Владислав осекся, а потом поинтересовался:
— Кстати, вы говорили, что хотите сообщить мне нечто важное? На ваши вопросы я ответил, теперь скажите, ради чего вы их задавали.
— Ну… как бы так потактичнее выразиться, — я как-то не подумала, что писатель вспомнит, с чего начинался наш разговор. Надеялась, что, как и в прошлый раз, он увлечется своими философскими размышлениями о литературе и искусстве в целом и забудет, что я ему пообещала рассказать что-то полезное для него. Пришлось импровизировать на ходу.
— Я нахожусь под большим впечатлением от вашего произведения, — призналась я. — Но хочу вам посоветовать: не пишите больше ничего подобного. Я не знаю, как может отразиться прочтение такого романа на психике читателей, но я бы не давала книгу детям и подросткам. От нее остается очень гнетущее, тягостное впечатление, ведь это даже не ужастик вроде «Оно» или чего-то подобного. Скажите, вы до начала писательской карьеры чем занимались?

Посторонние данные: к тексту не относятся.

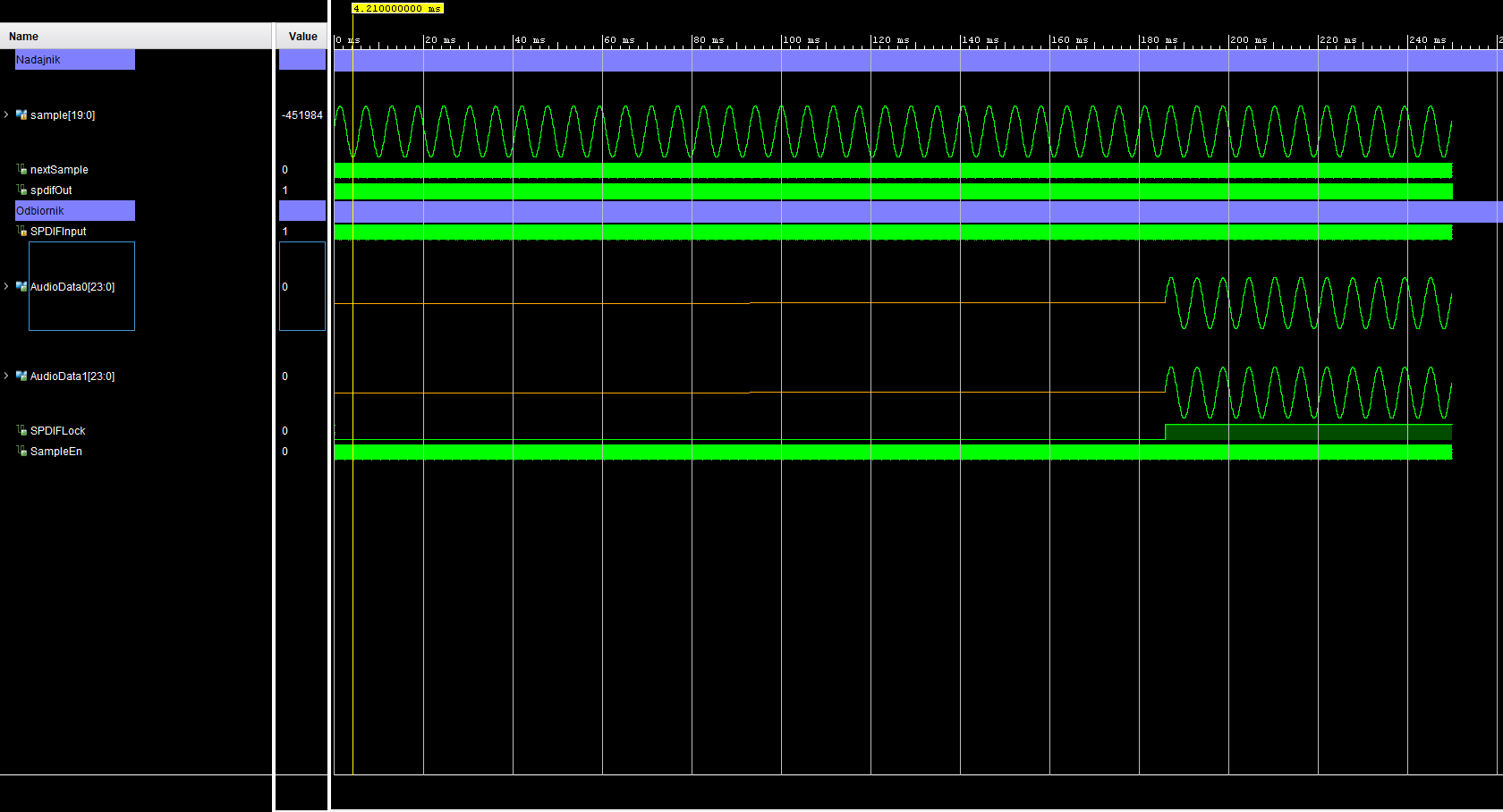
Task: Click the sample[19:0] bus signal icon
Action: pyautogui.click(x=21, y=115)

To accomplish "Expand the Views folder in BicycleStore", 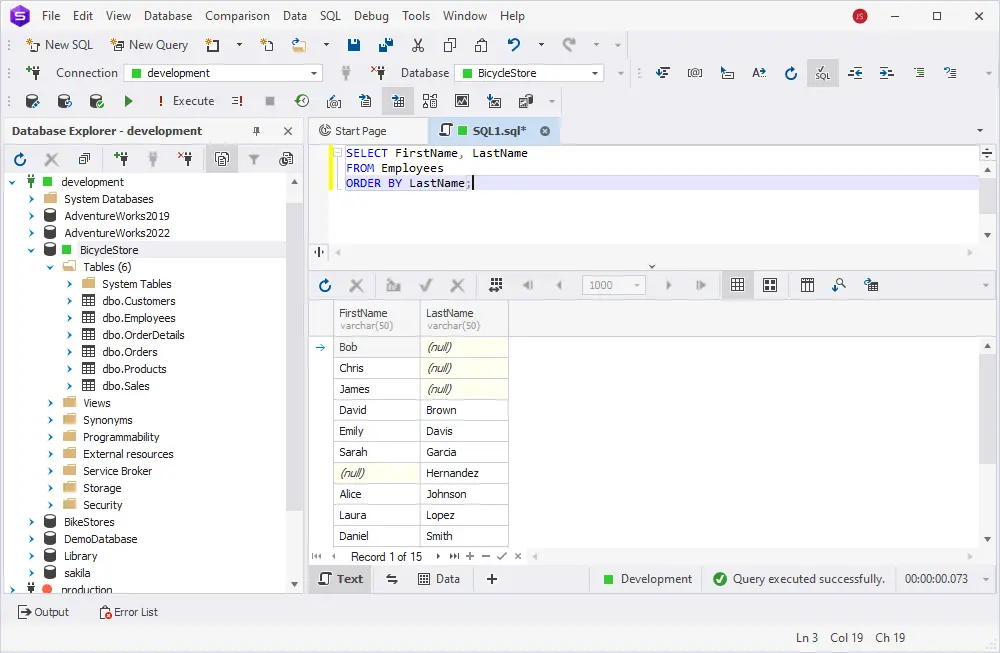I will pyautogui.click(x=50, y=403).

— Много чем, — уклончиво ответил Курагин. — Но это к делу не относится. Хорошо, я понял ваше пожелание, только не вижу в нем такой срочности, как вы утверждали вначале. Вы могли бы мне и по телефону сообщить вашу просьбу, зачем было настаивать на личной встрече? Я же говорил, у меня много работы.
— Это вам кажется, что разговор не такой важный, — настаивала я на своем. — А я как журналист могу вам сказать, что общалась со многими людьми и знаю, к какой реакции, скажем, у подростков, могут привести подобные романы, как ваш! Вплоть до суицидальных попыток! Это ведь не шутки, понимаете?